Domani è come se fosse il 2 Giugno. Una festa della Repubblica. Certo, non lo è, perché la storia, e dunque il significato, del 1° Maggio, è diversa, ma domani è la festa di ciò su cui la Repubblica si fonda: il lavoro.
L’articolo 1 è, insieme all’articolo 11, l’unico della Costituzione in cui è presente la parola “Italia”. E il nostro Paese è l’unico al mondo a dichiarare di essere fondato sul lavoro. Il lavoro è ciò che sta alla base dello Stato, ciò che ne è il fondamento. Non è un caso che Costituzione stessa sancisca che i titoli nobiliari non sono più riconosciuti in Italia (XIV disposizione transitoria). Portando a compimento uno dei maggiori ideali illuministici, l’Italia decide di rinunciare a quella popolazione che, per secoli si poteva permettere di non lavorare. Anzi, secondo la quale il lavoro, quello manuale in particolar modo, era sinonimo di rozzaggine, di debolezza, di povertà. L’articolo 1 vede nel lavoro il contributo che ognuno può dare. E ognuno, nel lavoro, rappresenta un pezzo della Repubblica.
Se il lavoro manca, viene meno la Repubblica. E per lavoro non si intende solo occupazione, bensì poter esercitare in sicurezza, avere una retribuzione adeguata, essere messi in condizione di poter esprimere le proprie potenzialità. E’ per questo che si parla di diritto al lavoro e non di diritto “al posto di lavoro”.

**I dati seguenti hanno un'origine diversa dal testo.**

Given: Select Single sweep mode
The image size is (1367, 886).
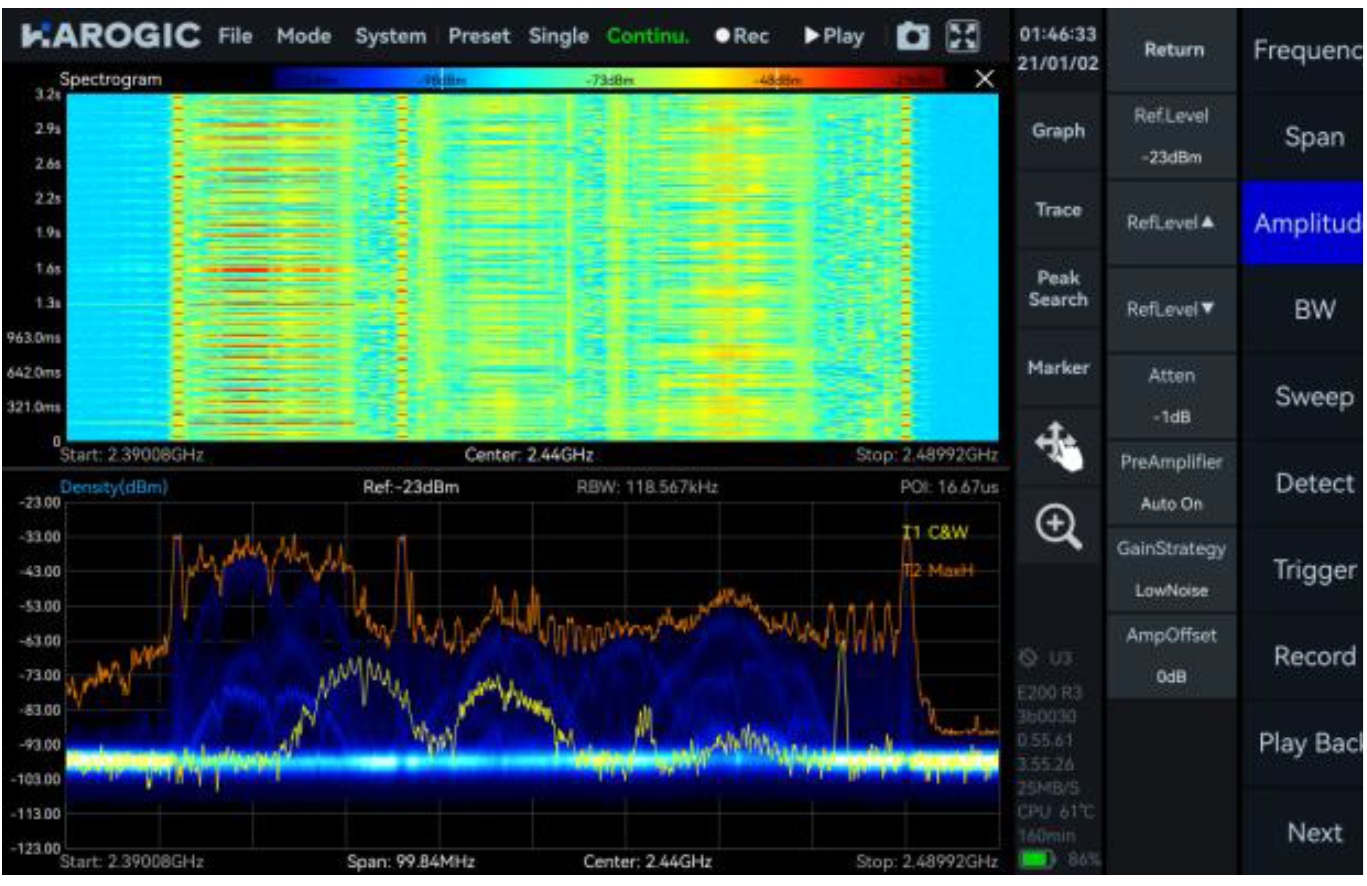Looking at the screenshot, I should click(x=558, y=36).
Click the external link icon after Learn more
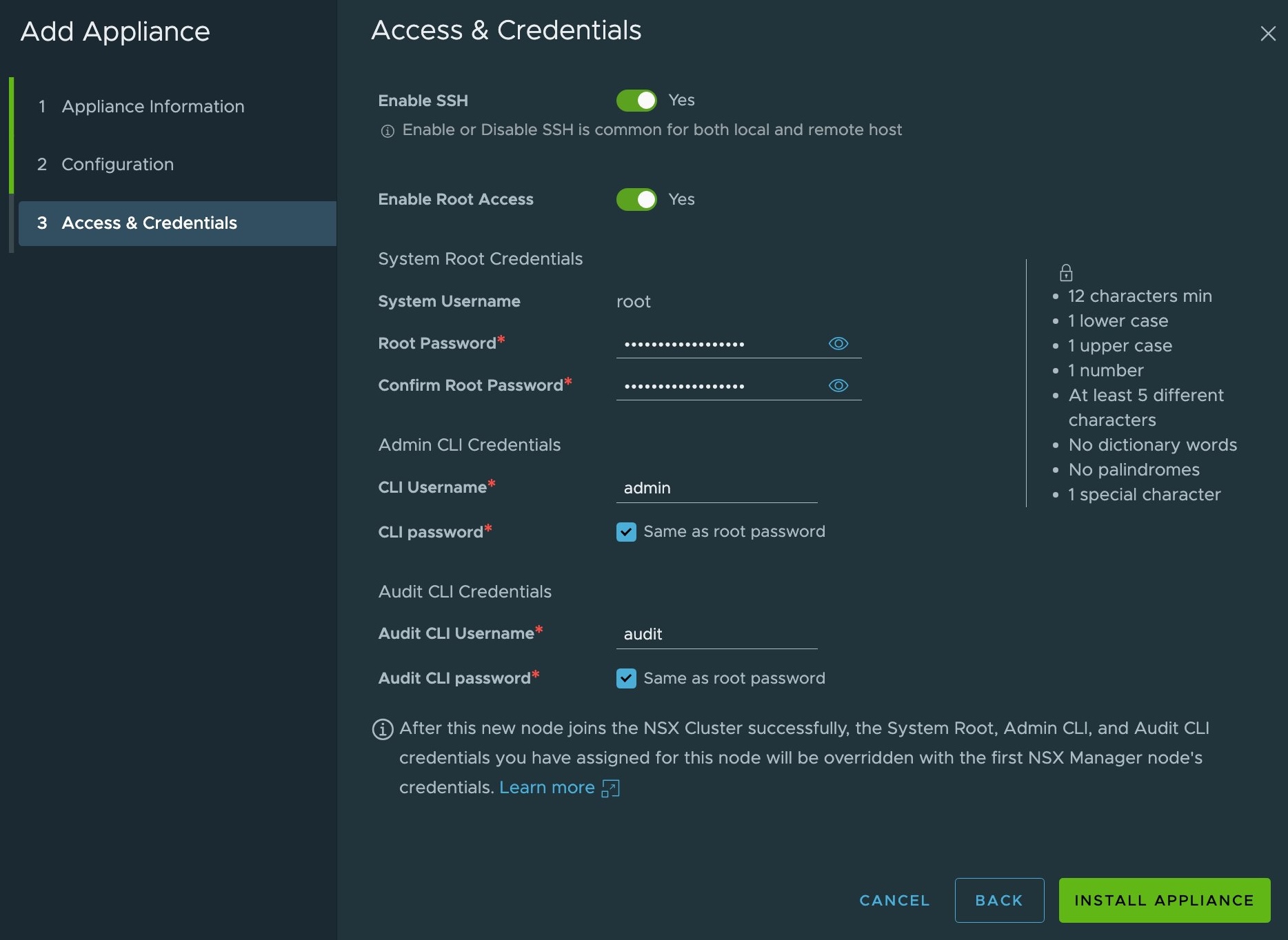 point(611,788)
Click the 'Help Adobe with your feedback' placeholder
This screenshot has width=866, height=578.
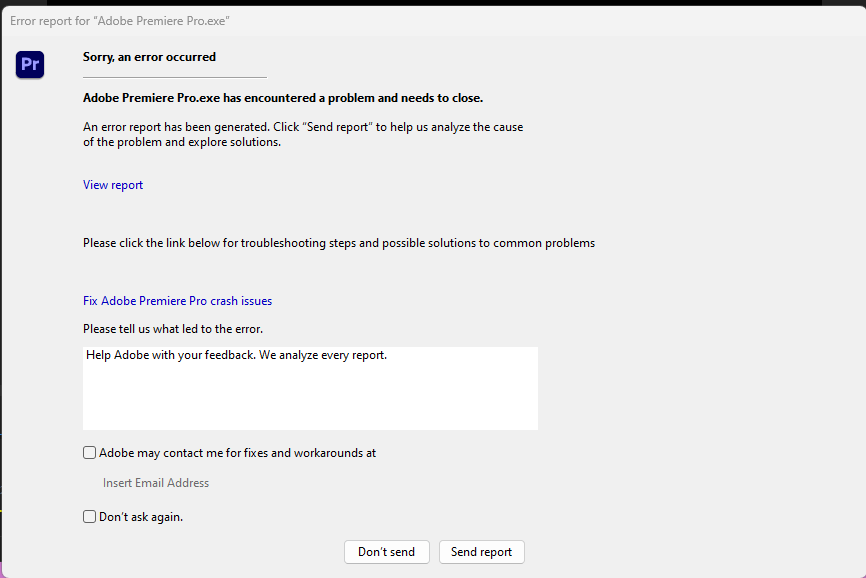[x=236, y=355]
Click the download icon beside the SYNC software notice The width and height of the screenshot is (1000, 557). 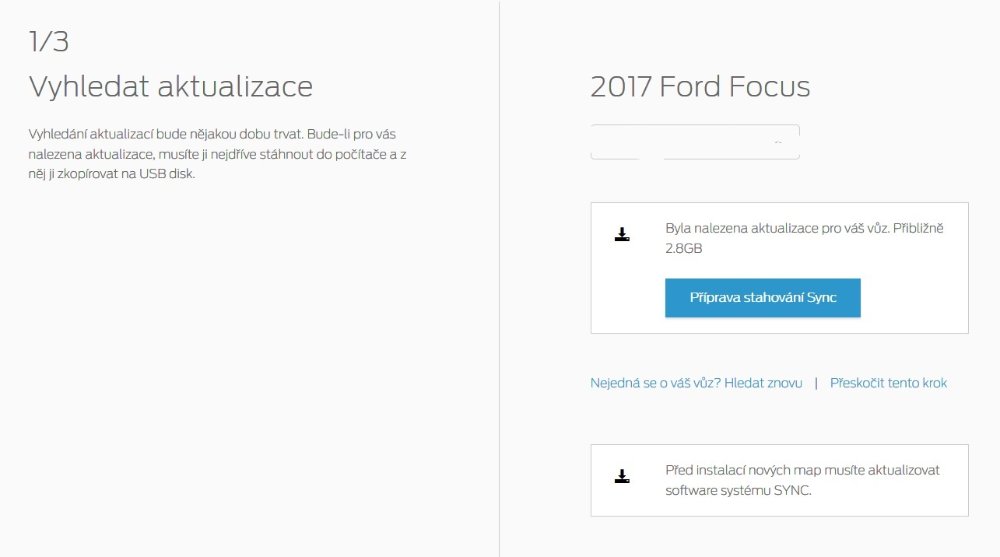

Il lavoro come essenza della nazione e dell’uomo stesso. Lo diceva Karl Marx nei Manoscritti economico-filosofici del 1844: il lavoro è ciò che differenzia l’uomo dall’animale. L’animale non lavora, l’uomo sì. La storia dell’uomo passa attraverso un costante rapporto dialettico tra il bisogno e il desiderio di soddisfare tale bisogno: il lavoro è il mezzo che accompagna lo sviluppo umano e che risolve la dialettica che lo accompagna. Il lavoro è fatica ma è realizzazione, di se stessi e della storia.
Ma Marx aggiungeva un’altra cosa, una cosa molto attuale, purtroppo: che il lavoratore è alienato, rispetto a questa stessa umanità. Quando il lavoro assume le forme dello sfruttamento, dell’obbligazione, dell’inconsapevolezza, si assiste a una disumanizzazione del lavoratore. Egli vedrà nel lavoro qualcosa di negativo, qualcosa che lo fa “sgobbare come un animale” per poi tornare a sentirsi uomo nei momenti in cui mangia, si riposa, si accoppia, nei momenti, cioè, in cui si comporta come un animale. Contraddizione quanto mai diffusa.
Questo è il rischio del lavoro, ieri come oggi. Questo è il monito che, con Marx, deve accompagnare i festeggiamenti del 1° Maggio; una festa che parla del nostro Paese e di noi stessi più di quanto possiamo immaginare.